‘Set Them Free’ sees the promise in survivors of human trafficking

The fundraising exhibit, which opens at the Vanderelli Room tonight (Friday, March 10), invites viewers to look past tragedy and toward the beauty, hope and promise contained within each person.
One of the 94 pieces of art on display in "Set Them Free," now open at the Vanderelli Room.
One of the 94 pieces of art on display in "Set Them Free," now open at the Vanderelli Room.Andy Downing

Esther Flores doesn’t want you to look away.

For more than seven years, Flores, a former nurse and the founder of 1DivineLine2Health (1DL2H), a charity that provides support for victims of human trafficking, has seen firsthand how people are ravaged by the sex trade, along with the deep physical and emotional scars those fortunate to emerge on the other side still have to overcome.

“Set Them Free,” a new exhibit opening at the Vanderelli Room today (Friday, March 10), asks visitors not to shy from these horrors. During an early March interview at the gallery, Flores showed me a series of photos she intended to display in the space that are meant to jar, including one of a gruesome leg wound attributed to xylazine, a powerful sedative that has increasingly turned up in the state’s drug supply. But far more importantly, the exhibit asks viewers to look beyond this often-harsh reality and toward the beauty, hope and promise that rests within each survivor.

“We need to stop judging people and try to meet them where they’re at, to find their humanity, to find their story,” Flores said. “But this society still has walls and barriers. … It treats our people like outcasts, like they’re the scum of the earth, the garbage, the dirt. But they’re mothers. They’re somebody’s child. They’re human beings. … People need to understand that the person that you see on the street has the potential to become whatever they want to be. They just need help.”

As a means of capturing this idea, the walls of the Franklinton gallery are filled with wildly diverse pieces reflecting the full range of humanity, from one of Lance Johnson’s graffiti-inspired paintings – part of an ongoing body of work created with the intention of helping Black youths awaken to their promise – to Blenkm Highben’s surrealist output, which find a twisted sort of beauty in universal chaos. There are also emotionally raw paintings by trans artists, playful illustrations from a creator of children’s books and watercolor cityscapes crafted by a retiree.

“That’s what human beings are; we’re a mosaic,” said Flores as she surveyed the 94 diverse, donated works that lined the walls of the Vanderelli Room, sales from which will directly benefit 1DL2H.

At another point in our conversation, Flores lingered on a large painting of a brain entwined with a heart, falling briefly silent before speaking. “We need to have a compassionate view, because we’re working with broken people who have broken hearts, broken minds,” Flores said. “It’s because of our hearts that things flow. And a lot of times, in my profession and in the work that I do, I have to guard it, because it’s evil what people do. We deal with so many people who die, who are brutally murdered, who are unaccounted for.”

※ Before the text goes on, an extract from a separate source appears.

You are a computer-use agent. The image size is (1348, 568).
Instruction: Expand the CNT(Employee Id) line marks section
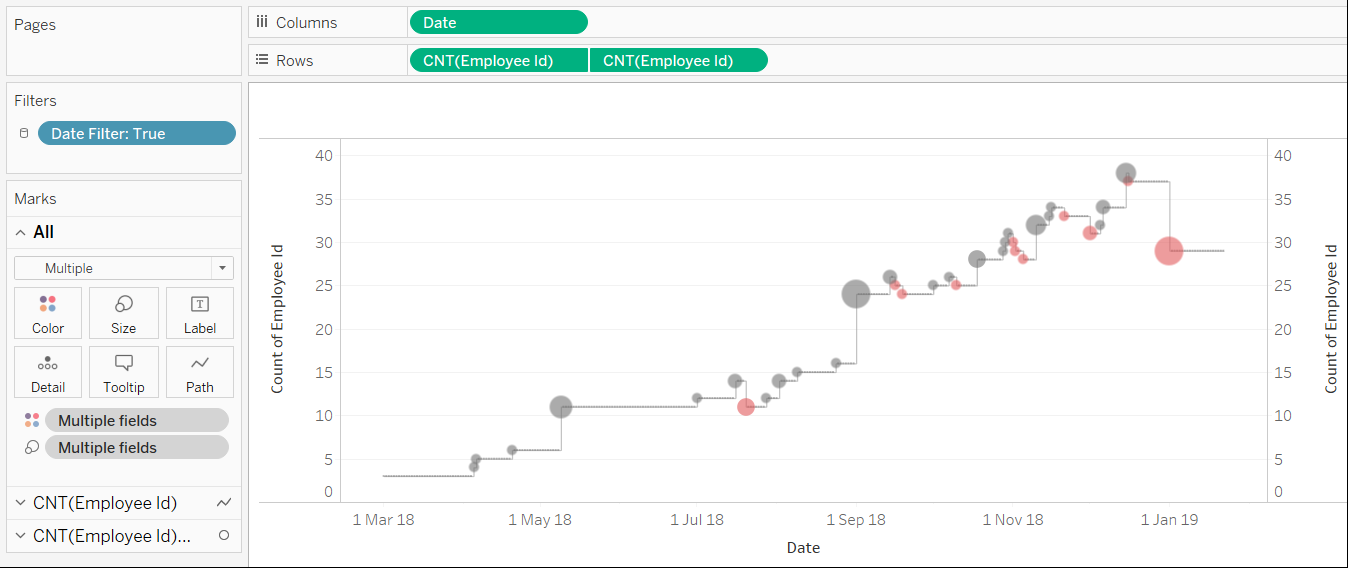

A 16-minute documentary will also screen on a loop in the rear of the gallery during the exhibit, part of an ongoing public education that Flores has embraced as central to her mission. As one example, she walked me through the different shapes human trafficking can take, including its most pervasive current form, where a person becomes imprisoned, in a sense, by their addictions, trading their body as a means of erasing drug debts. 

“The new pimp, the new trafficker, is the dope man,” Flores said, noting that the trend is made worse by criminalization and the failed war on drugs. “Most of the women, most of the people I work with, they’re chained by the drug … and the power of control it has over them. … And that’s basically the case with 99.9 percent of the people we see, where they’re being trafficked by the dope boy.”

Flores said that art can be an important tool in assisting the people who do make their way to her organization’s drop-in shelter on Sullivant Avenue, not only in giving them something to sit and focus on, but also in helping them to begin to see their greater potential. 

“Even sitting down with gel pens for 15 minutes, they’re laughing, talking, getting that dopamine rush, which is a good feeling, and allows them to be grounded with love,” she said. “In our community, and in our city and in our society, we’re not giving these girls opportunities to be poets. We have a lot of poets, believe it or not, and they’ll freestyle. We have singers. We have painters. And all of this is art, and all of this is helping them feel validated. … When these women gather, and they’re in a safe space, that healing can begin. And that’s what art is: a part of the healing process."